鈴木氏 弊社も当然、最初は顧客企業の業務のことをよく知りませんから、会話を軸に業務を理解し、顧客企業との共通理解という土台を構築する作業から入ることになります。従って、そこではアジャイル開発は行いませんし、行うべきではないと考えています。ウォーターフォールで始めて、まずは満点ではなく合格ラインのシステムを作ることで共通理解の土台を固めます。その上でアジャイルに移行してスピーディに改修を進めるといったケースが多いです。

 ウォーターフォールの美点は、ある程度、全体観を固めないとフェーズを進められないことにあります。この手法を使うことで、システムというモノがない状態でも、まずは設計を通じて全体観をしっかりと作ることができる。これを端からアジャイルで作っていく方法もありますが、あとで矛盾が生じるリスクを避けるために、まずはウォーターフォールでモノという土台をしっかりと作ります。

 その上で、スクラムやイテレーションを回して調整していく。例えば、メイン機能のサブ機能を新しく作ろう、少しアレンジして再構築しようといった場合も、モノが既にあれば議論しやすいですし誤解も防ぎやすいですよね。もちろん、ウォーターフォールの方が優れているといった話ではなく、土台を作るという目的に照らして採用しているにすぎません。

 リーンスタートアップの手法を最初に取り入れるのも良い方法だと思います。というのも、この手法では最初にビジネスモデルに基づいて何を作るかを明確化するための「プロダクトキャンバス」を作る。これは従来の要件定義に比べるとロジックを組み立てるのがはるかに大変なんですが、その分、ビジネスサイドの人にも参画してもらい共に土台を作ることになる。これができると、そのシステム/サービスをどのように評価すべきかという評価指標の仮説ができる。後はその仮説を検証・改善するスタイルになるので、アジャイルに移行する上で非常に有効なんですね。

 最初にリーンスタートアップで顧客企業と共にロジックを組み立て、その上でウォーターフォールで土台となるシステムを作り、それ以降はアジャイルに移行するといったケースは弊社でも多いです。何よりビジネスサイドが仮説を立てて、それに対して開発サイドが何ができるか考えるというスタイルは非常に健全な関係だと思います。

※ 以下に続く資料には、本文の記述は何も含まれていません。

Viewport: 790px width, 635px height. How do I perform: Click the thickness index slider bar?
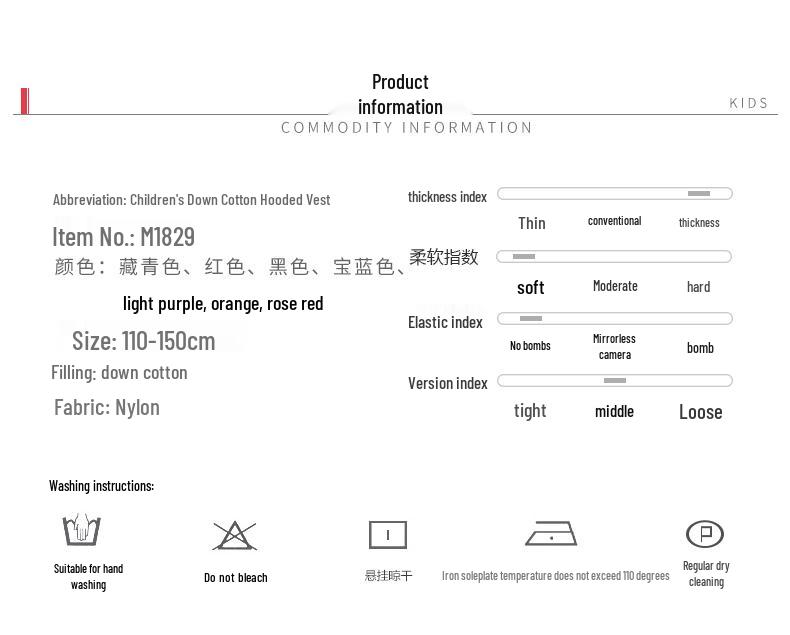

編集部 あくまで課題や目的主導でウォーターフォール、アジャイル、DevOpsを使い分けるのですね。

 そうですね。DevOpsにしても、まず共通の土台があった上で、アーキテクトの知見・観点を持つ人間がステークホルダーと協議し、調停をしながら進めていきます。中には開発だけ受託し、運用は顧客企業の情報システム部門が行う、といったケースもありますが、そうした場合も共通の土台に基づき、企画・開発・インフラ・運用という各担当業務が連携できるような体制を調整、整備します。

 こうした共通の土台の上でプロジェクトを進めるスタイルは、システム開発のプロではない人たちの目的とニーズを細やかにくみ取り、より速く実現していく上で、必然的に形成されていった経緯があります。ウォーターフォールがやりたい、アジャイルがやりたいといった形ではなく、後から振り返ったときに「あ、これはアジャイルだね」「DevOpsだね」といったことを確認できるようなイメージでしょうか。あくまで目的主導のプロジェクトがシステムのエンドユーザーに最も納得いただきやすい形だと思っています。